I just watched I’m Not There, Todd Haynes’ brilliant film about Bob Dylan’s life in the 60s and early 70s. Yes, it’s brilliant. I’m listening to Dylan’s 1966 “Royal Albert Hall” concert. I’m behind the curve and need to stay up on these things when they hit the theaters. Anyone with a creative life, who has ever been onstage for an extended gig and has ever had to answer for it, or maybe if you’ve been a critic parsing someone else’s jello nailed to the wall — should have an appreciation for this film. If you’ve ever studied film, this is one for the books. The internets have enough written about it already. Do a google┬«.

In the commentary, Haynes throws out some zingers during the credits regarding freedom. I believe these were credited to Ginsberg and Rimbaud. “You are free only as long as you are free to say no.” And “No one is free. Even the birds are imprisoned by the sky.”

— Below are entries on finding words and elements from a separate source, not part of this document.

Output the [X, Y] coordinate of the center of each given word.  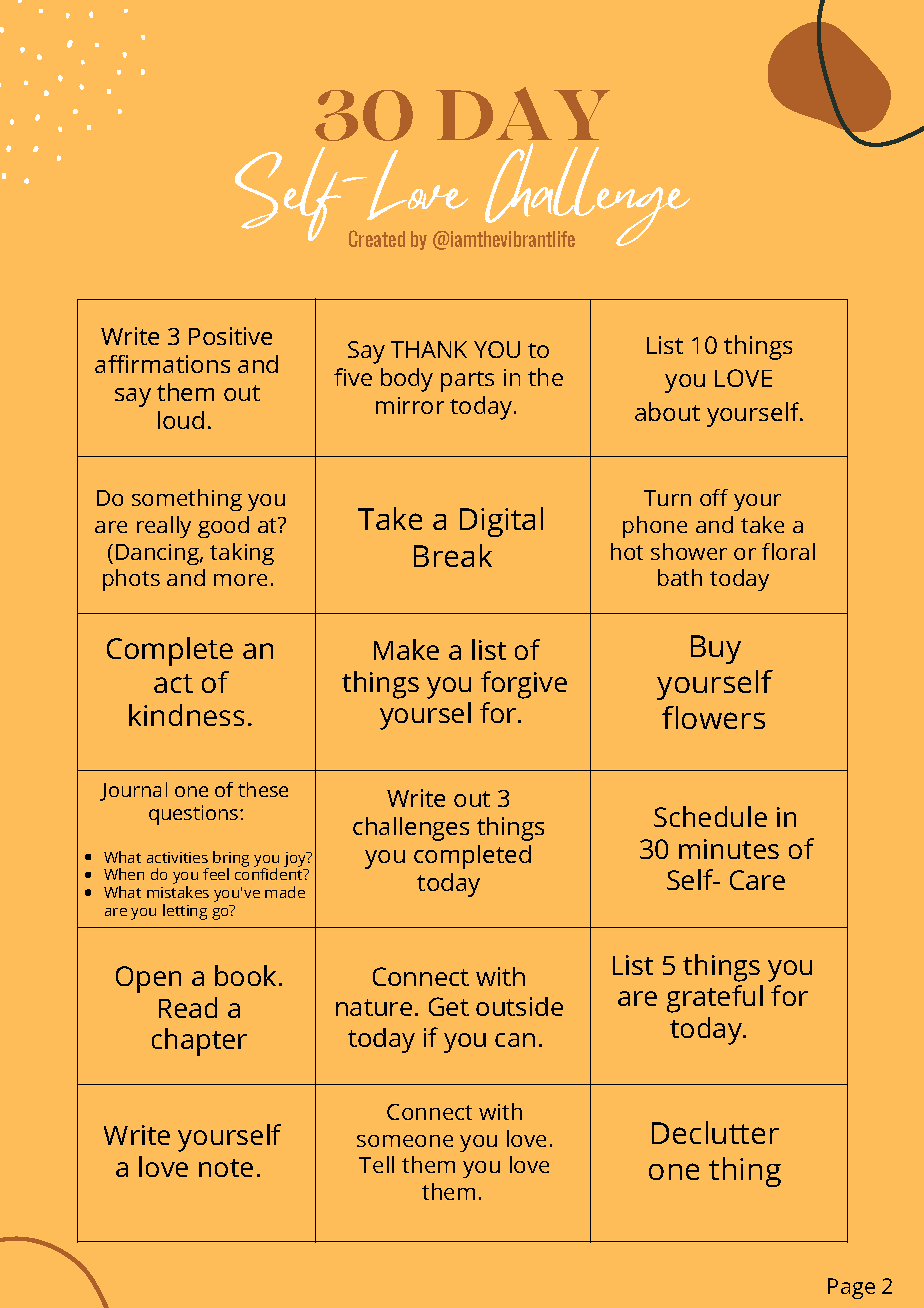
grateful [715, 999]
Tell [376, 1164]
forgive [524, 685]
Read [188, 1007]
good [223, 527]
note [226, 1168]
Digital [501, 522]
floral [788, 551]
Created [377, 238]
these [263, 789]
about [667, 411]
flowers [713, 717]
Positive [230, 336]
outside [519, 1006]
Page [851, 1288]
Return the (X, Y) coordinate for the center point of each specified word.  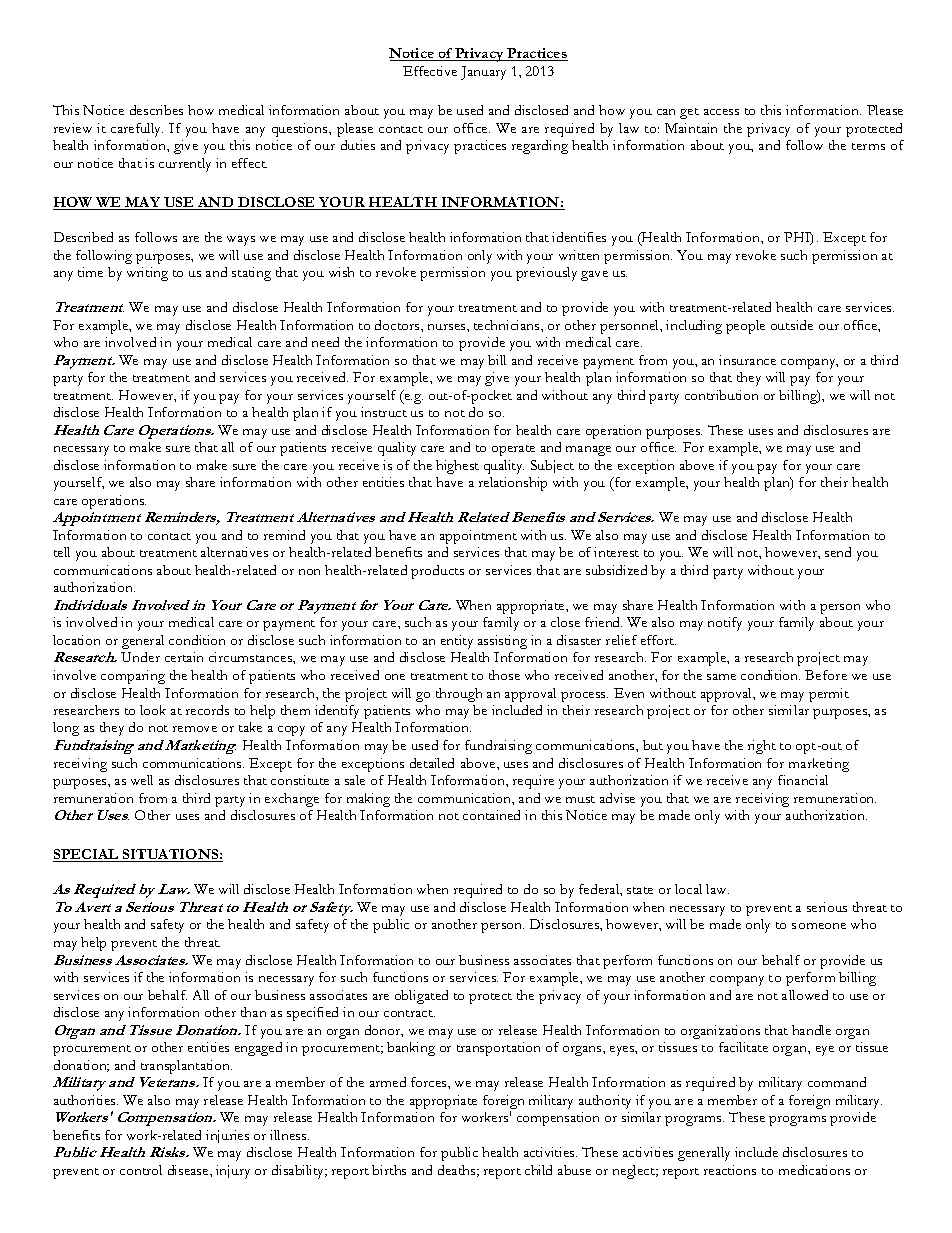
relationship (513, 484)
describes (156, 110)
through (459, 695)
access (721, 112)
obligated (421, 997)
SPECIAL (87, 855)
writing (147, 274)
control (141, 1170)
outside (792, 325)
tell (62, 552)
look (153, 710)
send (838, 552)
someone (819, 926)
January (483, 73)
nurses (448, 327)
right (762, 747)
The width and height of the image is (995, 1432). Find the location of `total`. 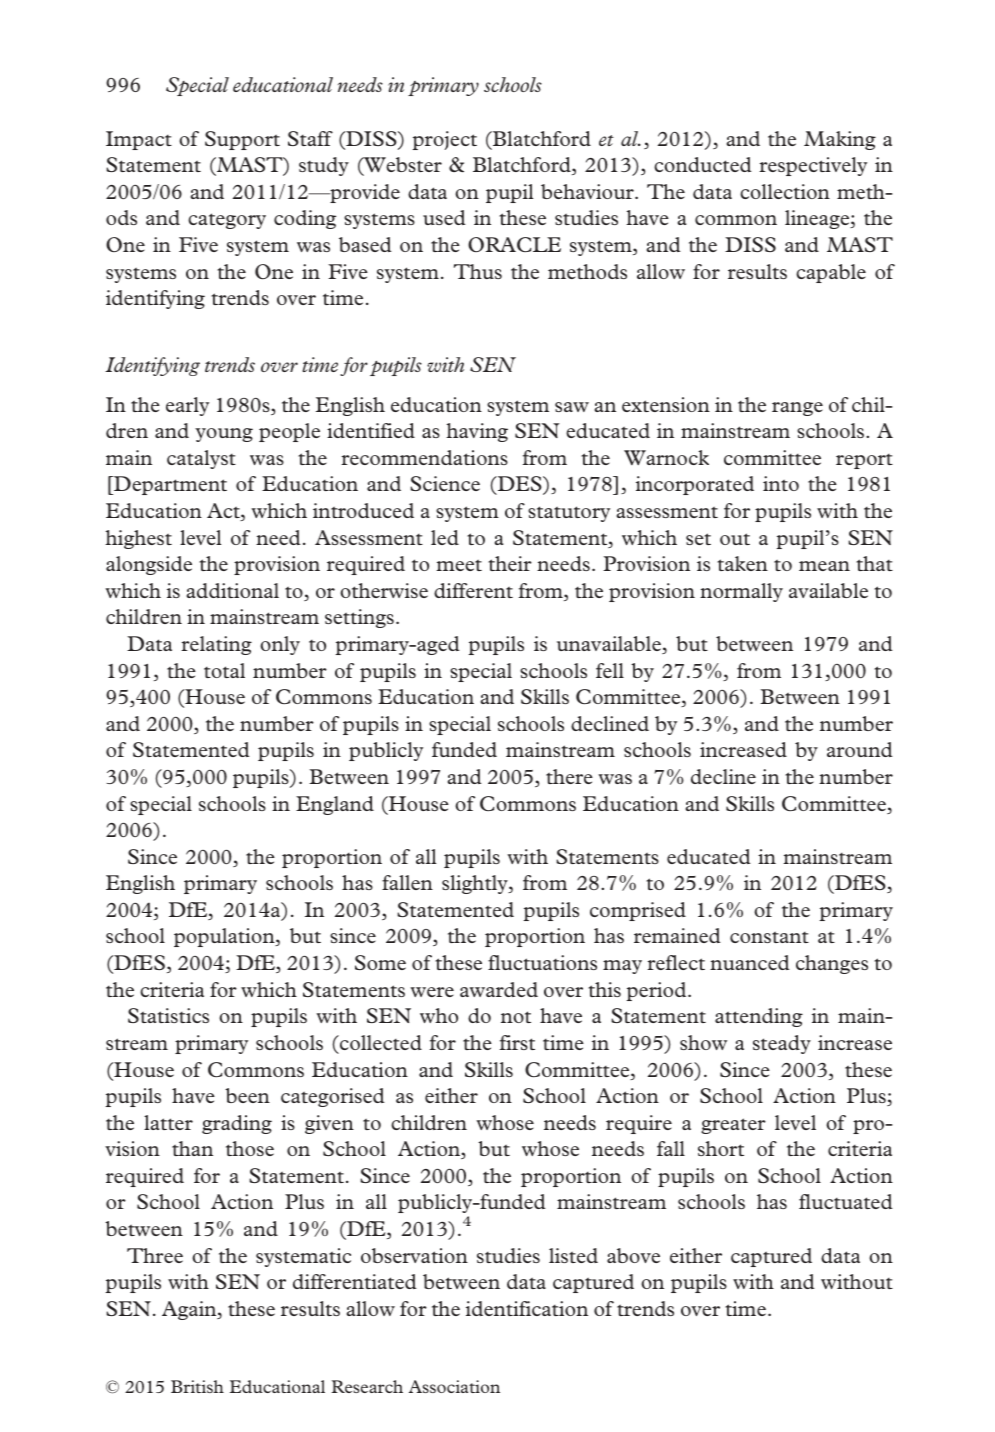

total is located at coordinates (224, 670).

This brings me full circle to crap I usually talk about in this blog: politics. Bush’s insane “conservative” budget was ramped not just by the war on terror, but by a domestic spying program and police state (severe crowd control techniques) designed to intimidate naysayers into silence, as well as an expensive public relations effort designed to overwhelm naysayers and keep them out of mainstream media. I’m dead certain John McCain would continue expanding these mostly needless expenses that basically burn money and manufacture nothing — a largely overlooked black hole in the American economy. A transparent administration wouldn’t need such frivolity. Barack Obama appreciates that freedom without security is meaningless whereas security without freedom is an oxymoron. Obama embraces dialog and that is a breath of fresh air I can believe in.

George Bush has been the world’s (fascist) asshole cop long enough and needs to get in the shrink chair.